Communiqué crise de recrutement en Ile-de-France

Paris, le 3 juin 2022

Enseignant.es à la rentrée : vers une catastrophe annoncée en Ile-de-France…

Les premiers chiffres des admissibles au concours de professeur.e des écoles dans les trois académies franciliennes sont cruels : pour 2728 postes à pourvoir, il y a seulement 1185 admissibles. Si l’on applique le même ratio d’admis qu’en 2021 (75%), c’est au mieux 900 reçus. Il manquera donc entre 1700-1800 professeur.es des écoles en Ile-de-France, c’est tout autant de classes qui n’auront pas d’enseignant.es titulaires dans notre région.

Dans le Second degré, ce sera le même constat : les académies franciliennes – surtout Créteil et Versailles – sont les moins attractives. Il manquera des enseignant.es titulaires partout et particulièrement dans certaines disciplines (Mathématiques, Français, Allemand, Anglais…). Dans l’enseignement professionnel, ce sera aussi la même chose (en Maths-Sciences notamment).

Les premières victimes de cette crise du recrutement seront les élèves des établissements scolaires défavorisés des communes populaires car ces établissements scolaires sont souvent les moins attractifs. Les conséquences seront graves pour leur réussite scolaire : absence d’enseignant.es s pendant de longues périodes,
problème de remplacement, absence de continuité pédagogique (première condition pour la réussite des élèves surtout ceux de l’éducation prioritaire), déstructuration des équipes pédagogiques. Les solutions envisagées par l’administration sont caricaturales : « Job dating » dans l’académie de Versailles, elles reviennent à choisir des enseignant.es en trente minutes, sans les former. Ces personnels vont se retrouver en grande difficulté pédagogique et très vite en souffrance professionnelle.

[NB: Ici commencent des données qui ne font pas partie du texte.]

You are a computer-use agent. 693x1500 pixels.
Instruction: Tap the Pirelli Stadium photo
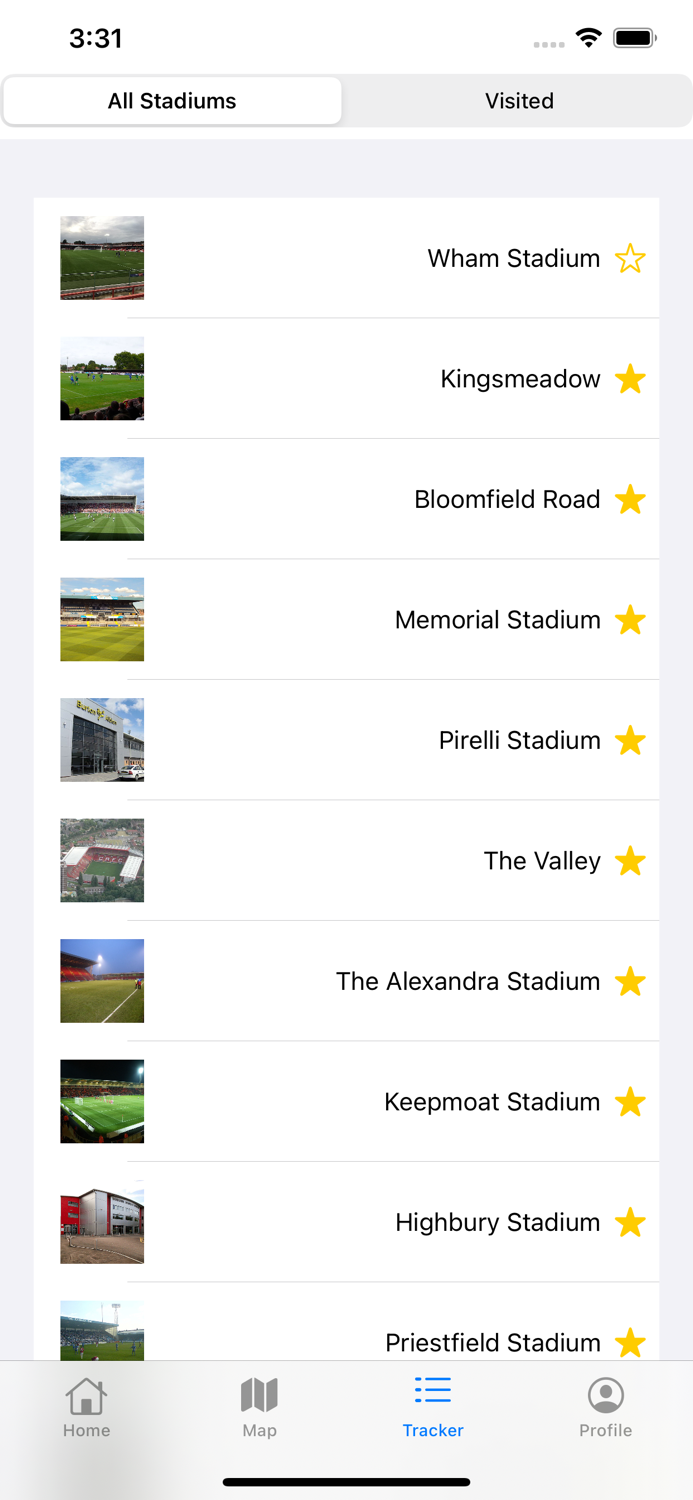[x=101, y=740]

La continuité du service public d’éducation ne sera plus assurée dans notre région, les principes de la fonction publique non plus : un fonctionnaire titulaire pour un emploi pérenne. La remise en cause de la fonction publique par une contractualisation insidieuse de ses personnels est une attaque contre les services publics et nous en constatons déjà les conséquences dans un autre secteur : l’hôpital public et son service des urgences. N’ayez pas d’accident cet été ! N’ayez-pas un enfant à scolariser à la rentrée !!

Les solutions sont pourtant simples pour remédier à cette crise du recrutement : hausse des salaires et amélioration des conditions de travail. Avec un Point d’indice gelé depuis plus de 10 ans, des salaires parmi les plus bas de toute l’Union Européenne, un. enseignant.e qui débute touche à peine plus que le SMIC (après 5 ans d’étude) et est éligible à la prime d’activité… En Ile-de-France, avec un tel salaire et compte-tenu des loyers, c’est être un travailleur.leuse pauvre ! En parallèle, améliorer les conditions d’entrée dans le métier, mettre en oeuvre un pré-recrutement, mettre fin à toute gestion managériale des personnels et changer les conditions d’exercice (nombre d’élèves par classe notamment) sont indispensables pour attirer les étudiant.es vers des carrières d’enseignant.es.

Il y a urgence ! Et la Région Ile-de-France – ses élèves, les familles et les personnels - va payer le prix fort, à la rentrée, de politiques publiques destructrices.